The Christmas season has always inspired me. It’s a time for giving gifts, cherishing family, and reconnecting with old friends. It’s a time for personal generosity and philanthropic giving. It’s also a perfect time to examine the state of charitable giving in America.
Let’s start with what we already know. For one thing, we know that America is still the most generous nation in the world. More Americans give money, and give in larger portions, than the citizens of any other country. In fact, Spain, the most generous nation in the European Union, gives less than half the amount of the average American and volunteers 80 percent less often.
We know that about 90 percent of those who regularly attend a church, synagogue, or mosque give an average of $2,210 per year, based on a median salary of $49,000. Such people total about one hundred million American citizens. Then there are the seventy million Americans who do not attend religious services. They give an average of $642 per year. Among all Americans, including a middle group who periodically attend religious services, 81 percent donate an amount equal to hundreds of dollars a year per person.
We also know that generosity cuts across political lines. Republican or Democrat, it doesn’t matter. The key variable is religious participation. The link is indisputable: charitable giving and religious involvement go hand-in-hand. Giving in America is a part of our national fabric, our national soul—and that soul definitely has religious roots. When the Puritans set foot in what became Plymouth, Massachusetts, they desired to start a new community that would protect and cherish religious freedom. In order to do so they knew they needed to take care of each other along the way. And so the spirit of American giving began, evolving right along side the customs of earning, saving, and investing. Long before the era of big government, Americans survived by sticking together and helping each other along the way. This ruggedly independent yet generous spirit remains the foundation of our vibrant society today; it’s what so impressed Alexis de Tocqueville when he visited America in the 1800s, and it’s what led Arthur Brooks to write a fascinating new book on giving in America, Who Really Cares: The Surprising Truth about Compassionate Conservatism.
Brooks notes that Americans still believe that the private sector should be active in solving the problems facing our society. Compared to Asia which has the reputation of taking care of the family as means of charity, and Europe which has a reputation of looking to the state to deliver “charity,” America has a reputation of taking care of the stranger as a means of charity. This philosophy has deep religious roots. Jesus lauds the Good Samaritan in the Gospel of Luke for taking care of a stranger met on the road as if he were family. This religious exhortation took root in American Puritanism and became a part of the habits of the heart that make up much of America. The “caring for a stranger” mentality quickly began to distinguish America from Europe and other cultures.

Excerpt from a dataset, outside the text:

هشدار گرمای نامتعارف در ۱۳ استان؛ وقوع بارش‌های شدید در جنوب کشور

In America, we’re raised to believe that individualism is a good thing, but also that a society is only as strong as its weakest members. Therefore, providing for the stranger, for the person we do not know by name or even face, is the product of individual initiative, not government edict. The result is a myriad of non-profit organizations spread out all over America. They provide for kids on drugs, support foster children, offer art lessons for the disadvantaged, and operate homeless shelters. This list could go on and on, and let’s not forget that an army of volunteers keeps such operations running.
Yes, the spirit of giving and caring for the stranger is alive and well in America today. We should remain ever-thankful for this heritage of charity, one rooted in religious ideals, tempered by tolerance for opposing viewpoints, and buttressed by a belief that freedom is anchored not only by prosperity, but also by displaying compassion for those in need.
This Christmas and Chanukah season please give pause, give thanks, and then give to others. For me, my favorite cause is the Free Wheel Chair Mission, a non-profit organization that provides the gift of mobility to people trapped in poverty in developing countries. For you, it may be a school, a health care facility, church, or homeless shelter. Whatever the case, know that when you write a check , you are taking part in a hallowed American tradition; one that advances the cause of freedom and accepts the responsibility each citizen has to take part in creating a better future for us all.